§ WHAT THIS TASK INVOLVES:
Copy the final lines exactly, starting at the one that contains "526x295 pixels. At" and ending with the last line of the listing below. Pictures are not part of the copy.

§ TASK DATA:
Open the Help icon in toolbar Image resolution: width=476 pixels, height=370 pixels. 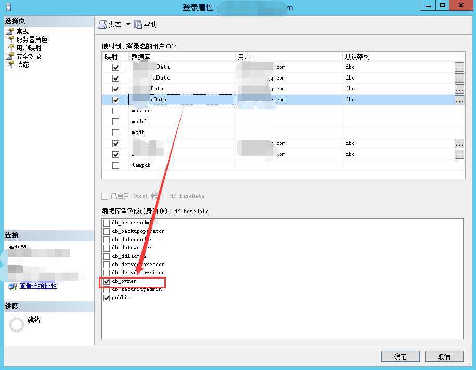pos(138,24)
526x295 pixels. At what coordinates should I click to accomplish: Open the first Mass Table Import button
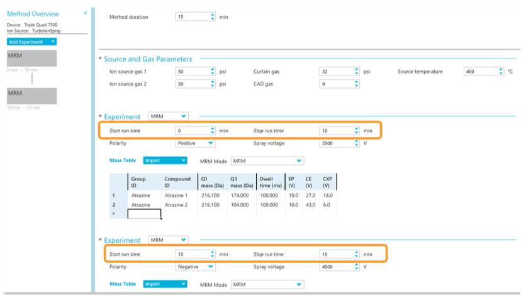click(x=165, y=160)
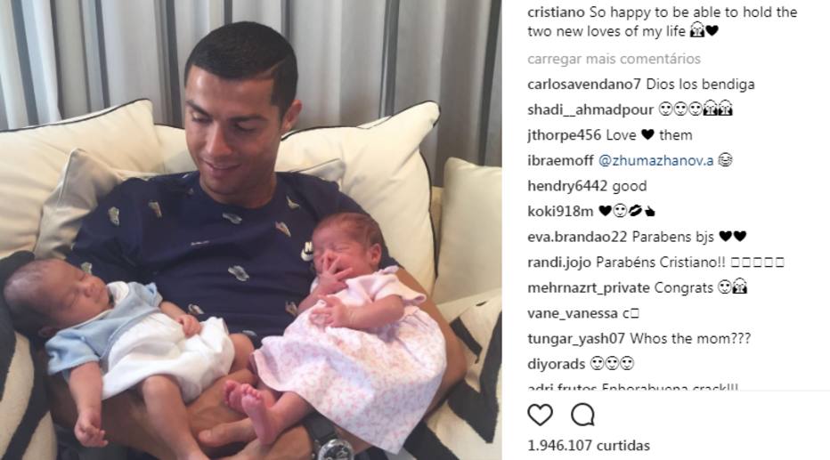The image size is (830, 460).
Task: Like the post with heart icon
Action: pos(540,415)
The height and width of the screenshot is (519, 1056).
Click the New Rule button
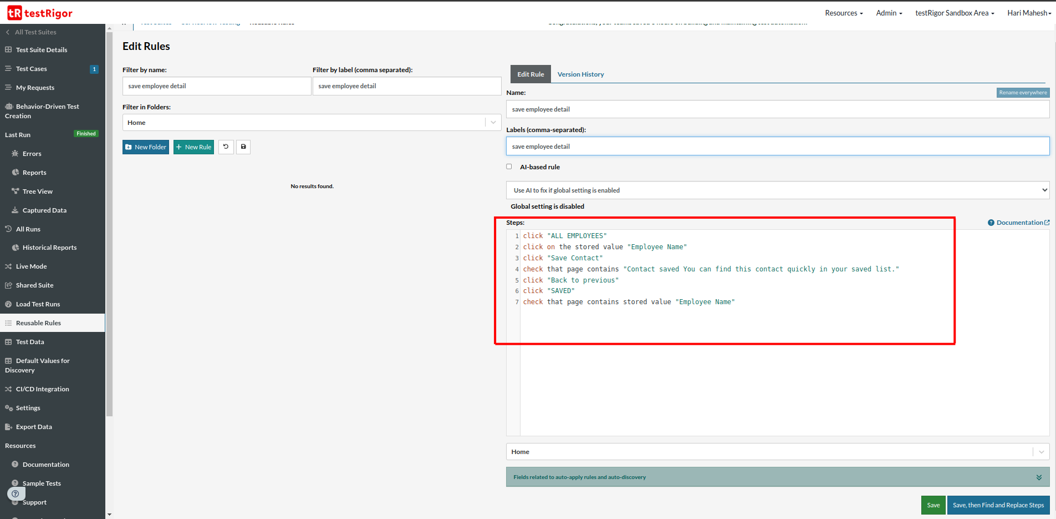(x=193, y=147)
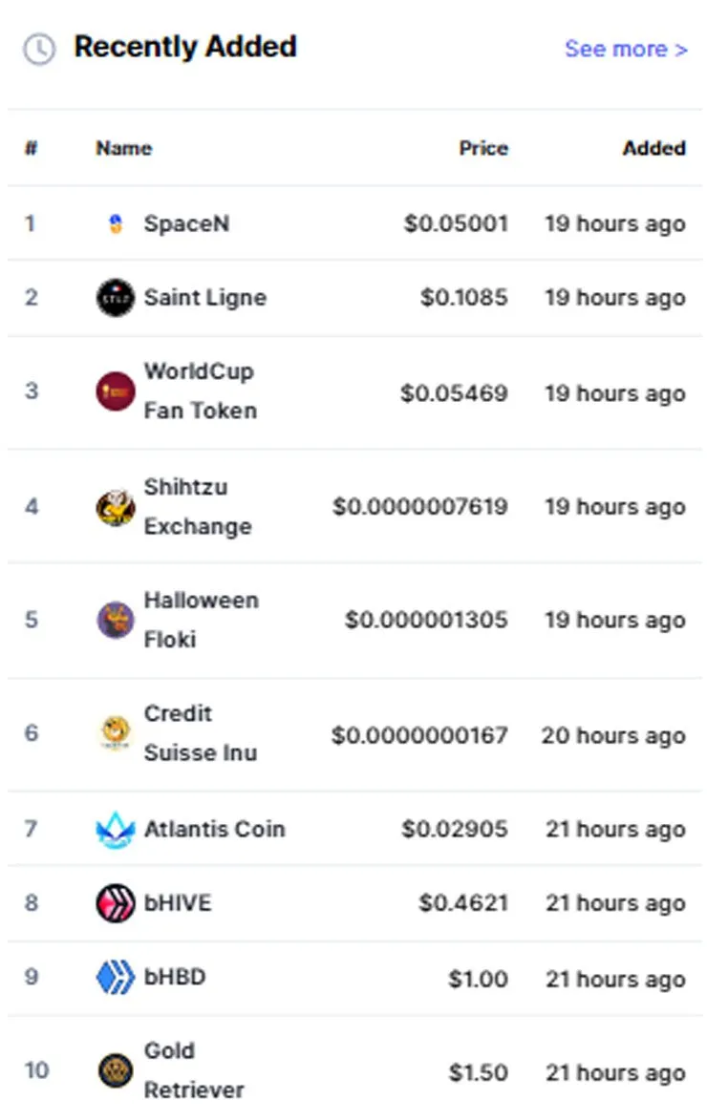
Task: Click the bHIVE price $0.4621
Action: click(463, 903)
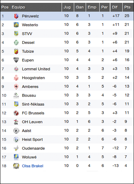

§ EXERCISE RESPONSE:
526x295 pixels. At what coordinates should I click to accomplish: Open the first Mass Table Import button
click(x=165, y=160)
The image size is (830, 460).
Task: Like the post with heart icon
Action: pos(540,415)
The height and width of the screenshot is (519, 1056).
Click the New Rule button
(x=193, y=147)
Task: Click the bHIVE price $0.4621
Action: click(463, 903)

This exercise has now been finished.